The images of being forced to do things against my will by my father flood my head, how he believed the bad needed to punished, how he told me I was bad, how he told my sister and the boy in the basement the same thing. Then there’s the voice of the woman in the background and I can only pray that it wasn’t my mother—that she didn’t know what was going on… I feel like I’m going to throw up. “Why have you been keeping so much from me?”

“Because.” She shakes her head several times, growing frustrated. “You forgetting… it was like a clean slate for you. An opportunity to start over. You were such a wreck when you came out of the cabin. Even though you were alive, it was like you died… and then you took on the identity of Lily and it made things even worse. I thought with the amnesia that you could start over and be Maddie again… and I think part of you wanted to too—that maybe that’s why you got amnesia in the first place.”

“That’s not what happened.” But I’m not so sure about that. Part of me right now would love to forget that Lily exists inside me and where she came from.

I point my finger at myself. “Do you really think that losing some of my memories would heal me? That it’d make everything that happened not exist anymore?”

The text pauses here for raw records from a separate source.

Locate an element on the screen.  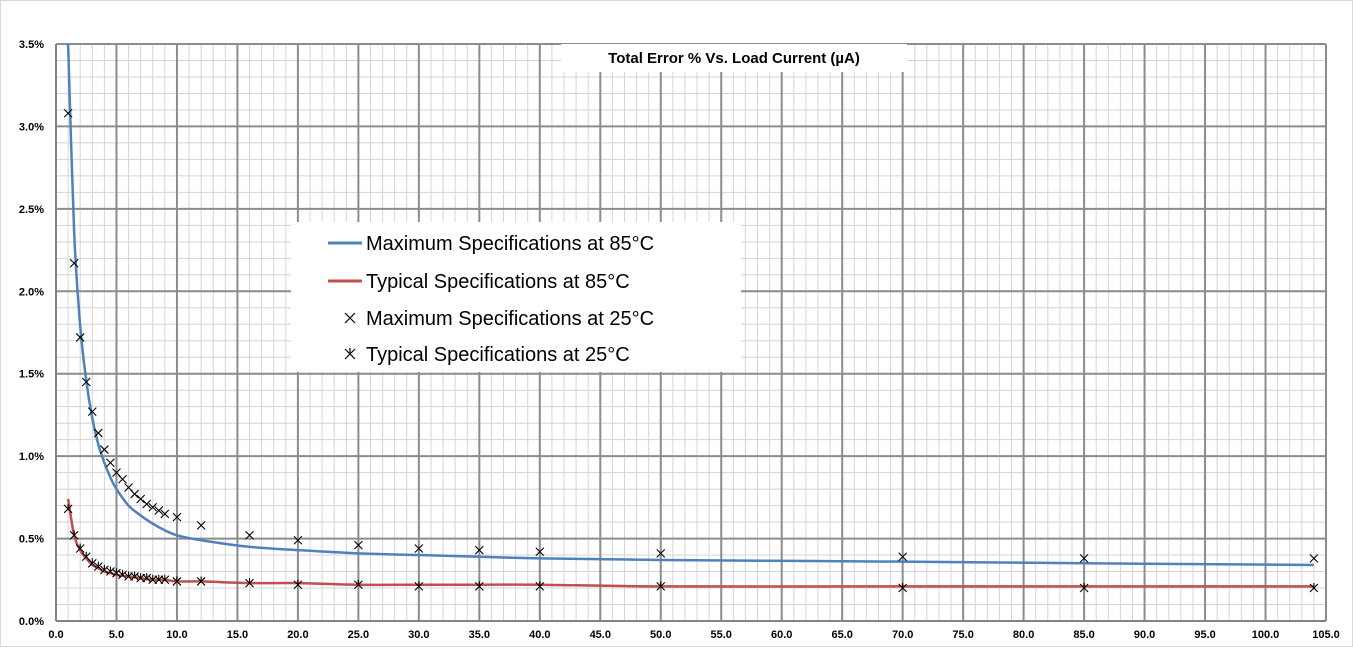
x-tick-label: 65.0 is located at coordinates (842, 635).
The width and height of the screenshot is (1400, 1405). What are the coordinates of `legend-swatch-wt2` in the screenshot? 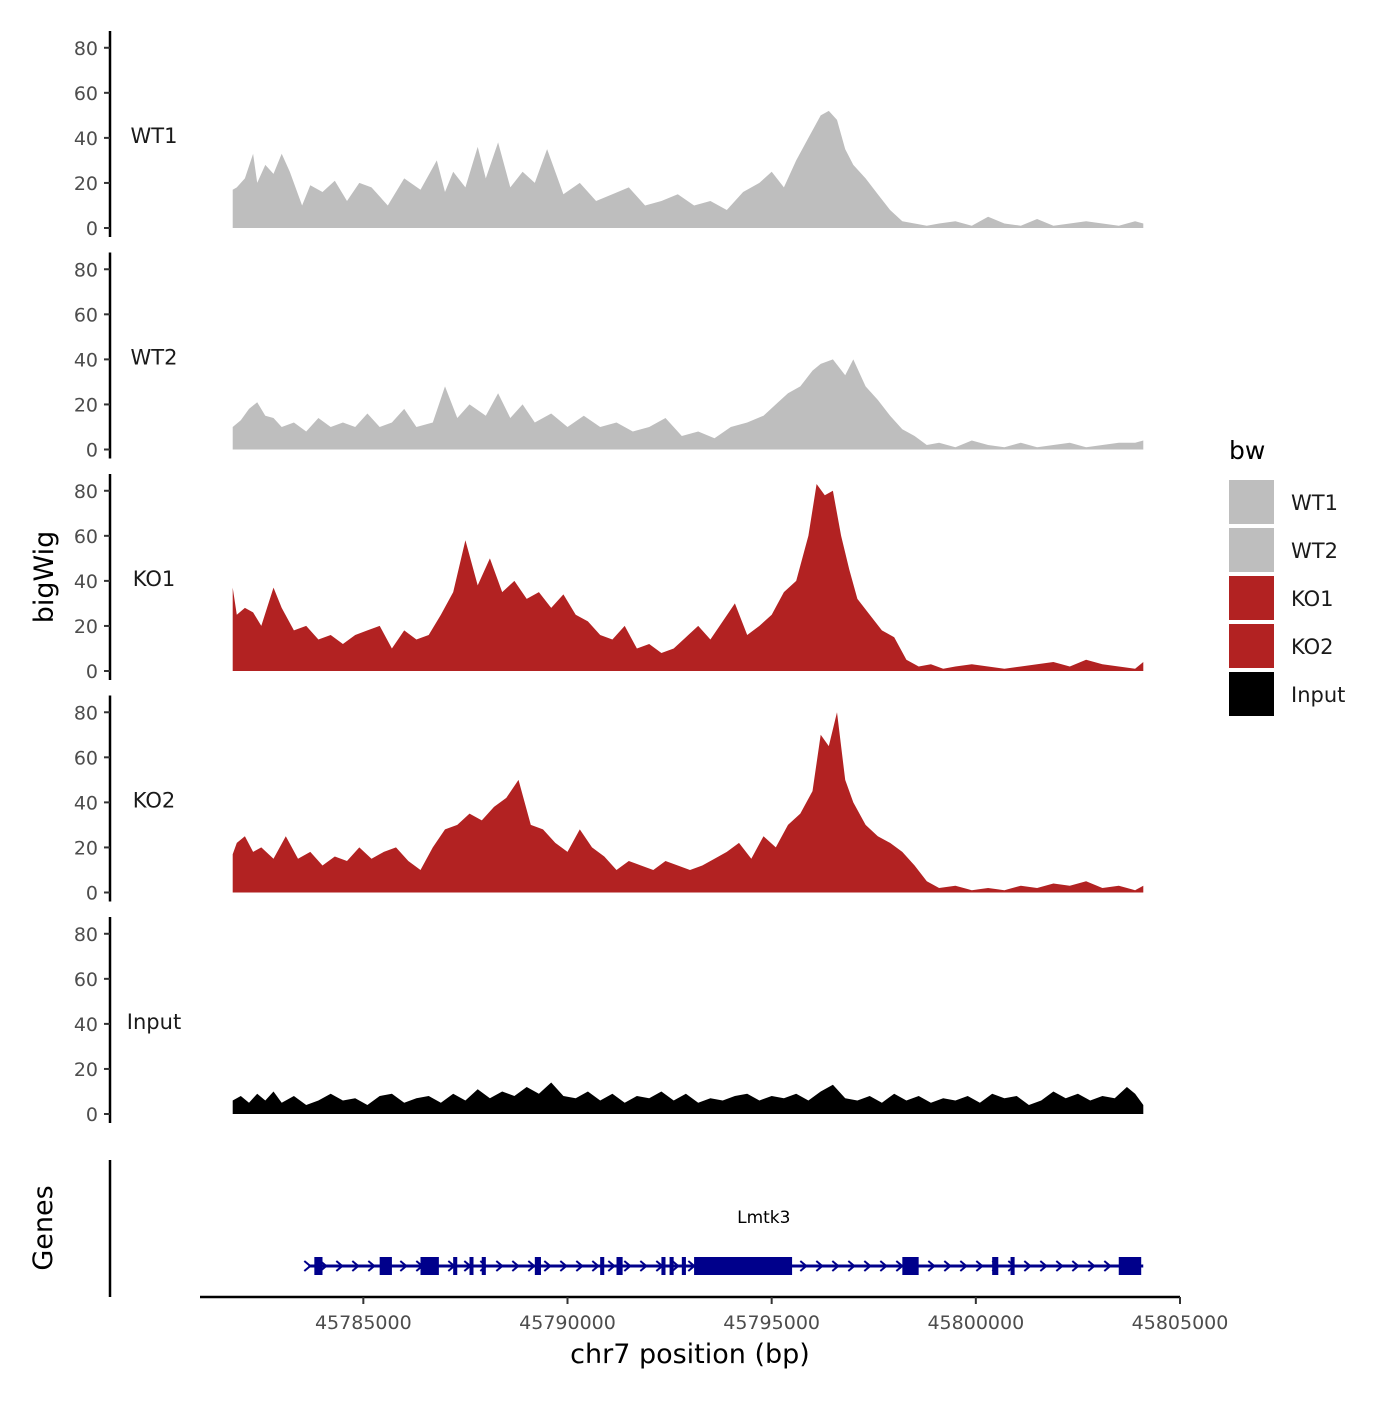 It's located at (1252, 550).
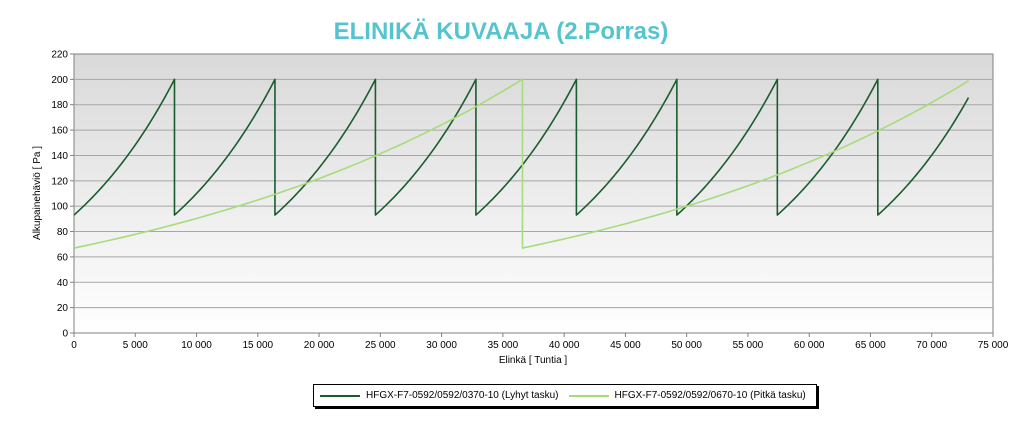  Describe the element at coordinates (588, 396) in the screenshot. I see `legend-swatch-pitka` at that location.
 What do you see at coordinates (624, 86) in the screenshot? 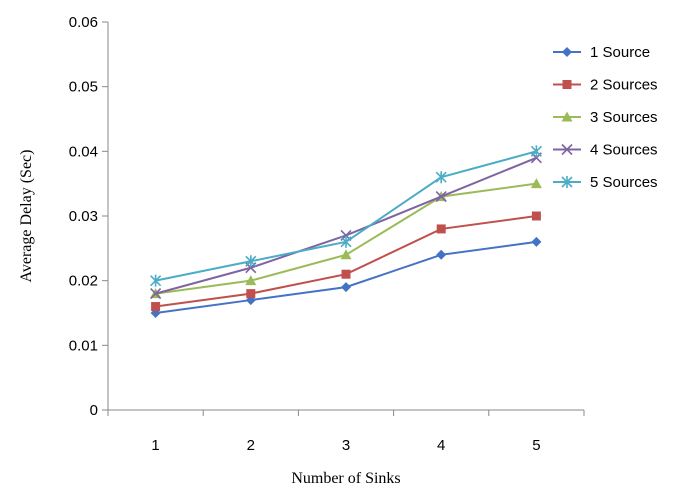
I see `legend-label: 2 Sources` at bounding box center [624, 86].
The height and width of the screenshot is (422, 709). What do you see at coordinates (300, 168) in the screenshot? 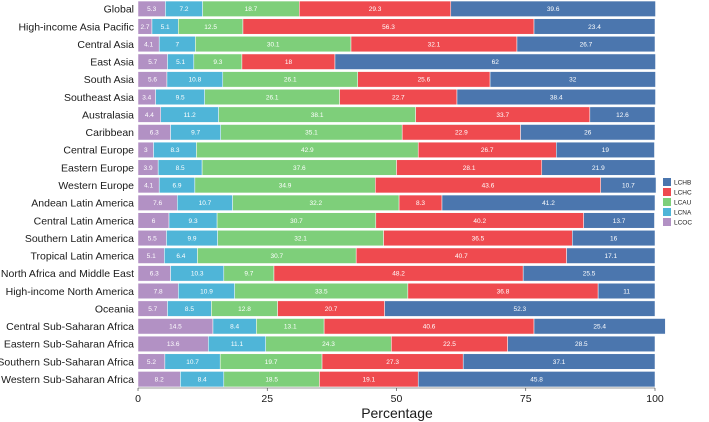
I see `data-label-lcau-9: 37.6` at bounding box center [300, 168].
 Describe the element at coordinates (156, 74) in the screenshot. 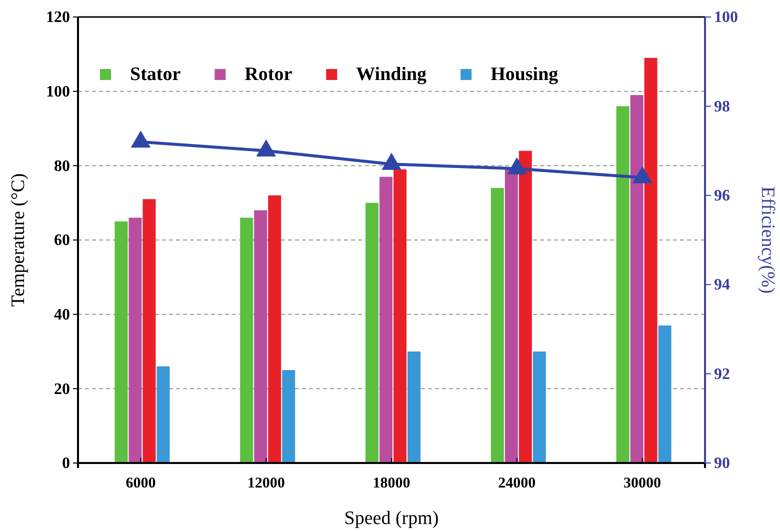

I see `legend-label: Stator` at that location.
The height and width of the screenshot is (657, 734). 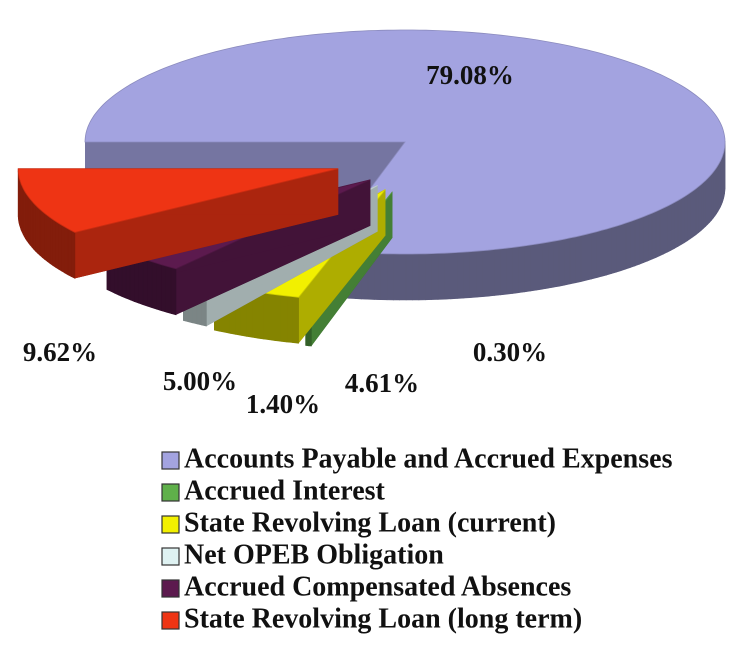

Tears dot the corners of her eyes as she stares out the window. “It seemed to be working for a while... you forgetting… and you were finally my Maddie again. The good daughter you were, before all this stuff happened… You were always the good one…” She sinks down on the arm of the chair, still not looking at me, and I wonder what the fuck she’s talking about. I was the good one? Then who was the bad one? My sister? “When Preston found you in the road that night… after you escaped the mental institution, he thought maybe we could look at it as a clean slate for you… thought if you forgot the timeframe when… when all the stuff happened and just remember the good parts, like when you were a little girl… like in those photos I put up all over your wall…” She twists a strand of her hair around her finger, dazing off. “That maybe you could just be the little girl who used to play and have fun and smile. Who didn’t talk to herself, who didn’t have to remember all that horrible stuff that happened in that place… who had violent outbursts like her… God, you acted so much like her toward the end… So we… we did things that were… questionable.” She can’t even look at me.